Que prévoit la loi Darmanin pour les cours criminelles départementales ?
Le texte étend les compétences des cours criminelles départementales, créées en 2019 pour juger les crimes punis de 15 à 20 ans de prison. Le gouvernement promet d'en créer 60 supplémentaires, face à l'explosion des plaintes pour viol. La composition de ces cours est assouplie, ouverte à davantage de magistrats. En revanche, l'extension aux appels a été supprimée par le Sénat, tout comme l'ouverture à des citoyens assesseurs.
Un amendement du Rassemblement national permet désormais à une cour d'assises surchargée de renvoyer une affaire à une autre cour. Une mesure de bon sens pour désengorger la justice.
Tests génétiques : la fin du tabou pour résoudre les cold cases ?
La loi autorise la consultation des bases de données de sociétés privées proposant des tests génétiques récréatifs, interdits en France mais utilisés par environ trois millions de Français. La comparaison avec les traces biologiques laissées par les criminels permettra d'identifier les auteurs d'infractions, y compris via des personnes apparentées. Selon Darmanin, une trentaine d'affaires du pôle cold case de Nanterre pourraient ainsi être résolues.

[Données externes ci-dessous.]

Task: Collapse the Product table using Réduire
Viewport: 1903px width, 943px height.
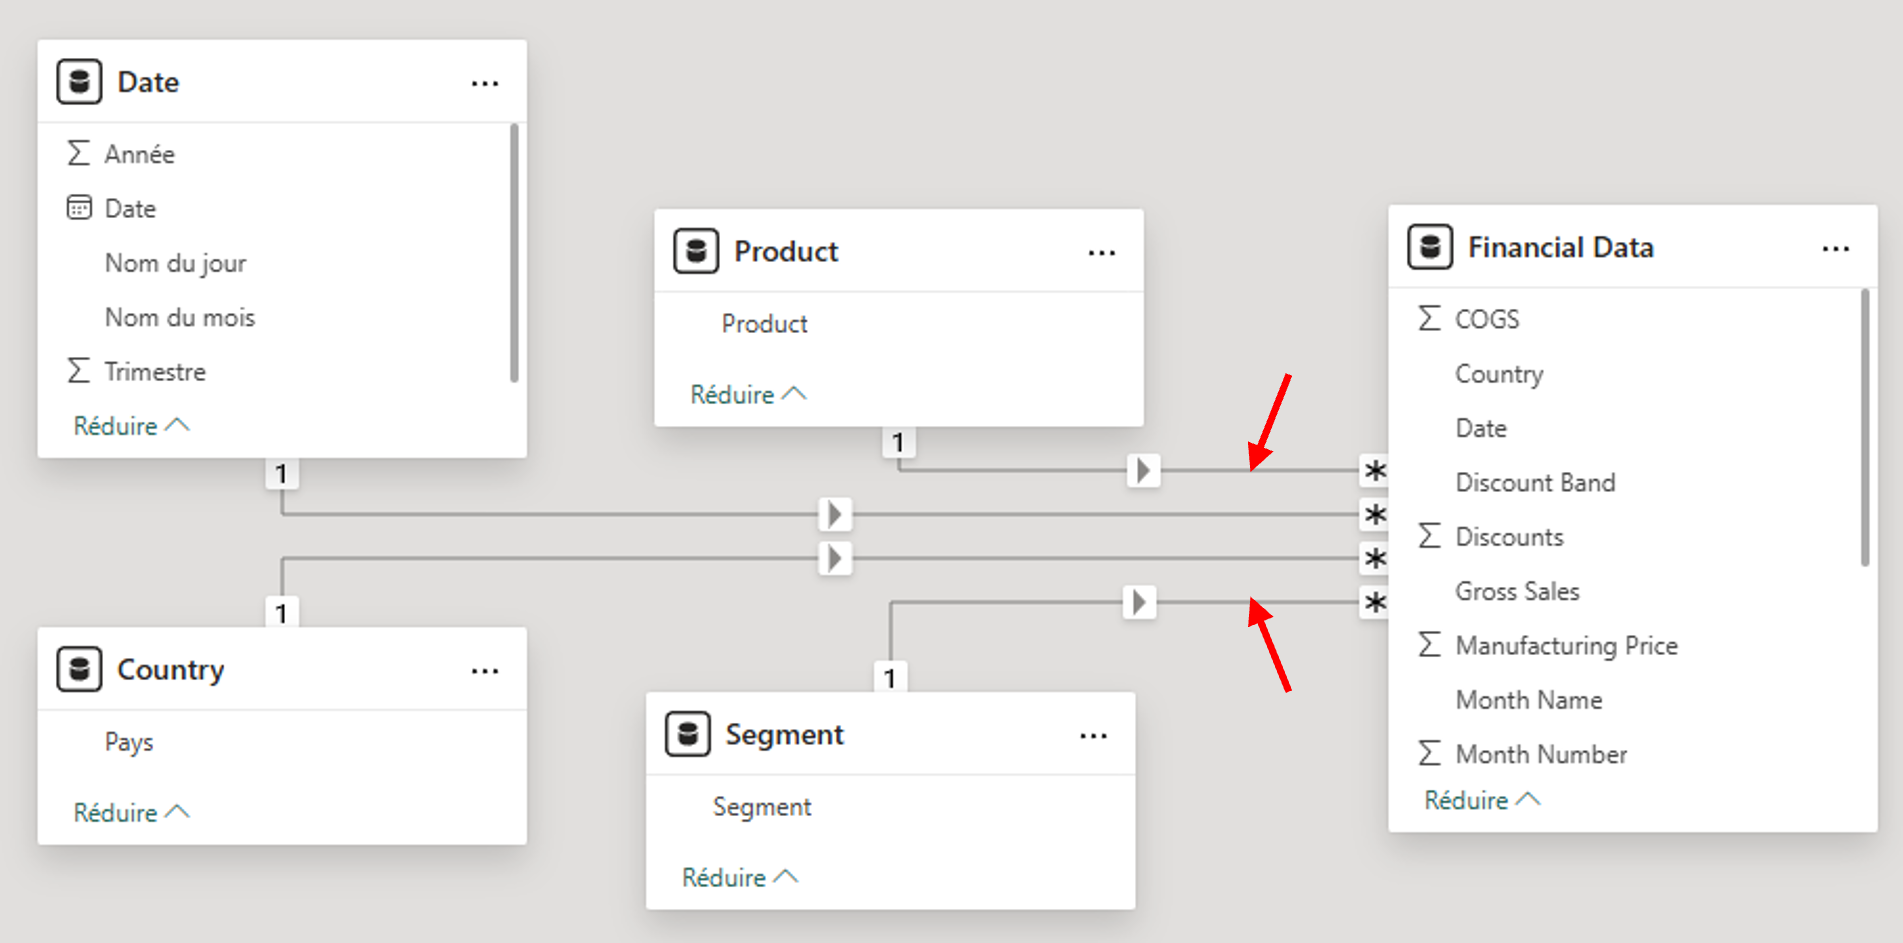Action: point(747,395)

Le texte étend aussi les infractions donnant lieu à un prélèvement génétique et un enregistrement au fichier national automatisé des empreintes génétiques (Fnaeg).
Détention provisoire : des mesures d'urgence pour éviter les remises en liberté
Le délai de 30 jours pour statuer sur une demande de mise en liberté ne provoquera plus la remise en liberté immédiate. Désormais, un débat contradictoire devra être convoqué sous 24 heures, avec une décision dans les cinq jours. Pour les détentions arrivant à échéance, un mécanisme de prolongation d'urgence est introduit pour les infractions punies d'au moins cinq ans de prison, en cas de risque de fuite ou pour la sécurité des personnes ou des biens. Un dispositif jugé probablement inconstitutionnel par plusieurs députés, dont la co-rapporteure Anne Bergantz (MoDem).

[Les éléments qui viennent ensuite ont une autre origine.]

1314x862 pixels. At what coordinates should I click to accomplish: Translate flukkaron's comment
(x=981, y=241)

Mineurs de 16 ans et plus : un vide législatif comblé in extremis
Une mesure ajoutée in extremis permet le maintien en détention provisoire des mineurs d'au moins 16 ans accusés de crimes, comblant un vide créé par une censure du Conseil constitutionnel. Certains parlementaires estiment que cette disposition pourrait être à nouveau censurée, faute de lien suffisant avec le texte.
Transparence des décisions de justice : l'anonymisation supprimée
L'anonymisation des décisions de justice, qui retirait les noms des magistrats et avocats avant leur publication, a été supprimée. Pensée pour protéger les magistrats des pressions, elle était contraire à la transparence nécessaire selon la gauche et le RN. En revanche, le délai imposé aux avocats pour leurs requêtes en nullité est réduit de six à quatre mois.
Le plaider-coupable abandonné : une défaite pour Darmanin ?
La mesure phare du texte, le plaider-coupable en matière criminelle, a été abandonnée face à la fronde des députés d'opposition et à la mobilisation des avocats. Ce dispositif prévoyait une réduction d'un tiers de la peine en échange de la reconnaissance des faits, homologuée par un juge lors d'une audience publique plus courte qu'un procès d'assises. Un recul regrettable pour une justice plus rapide, mais nécessaire pour préserver les droits de la défense.
Le texte a été adopté par les sénateurs à 232 voix contre 99. Un vote qui confirme la majorité républicaine au Sénat.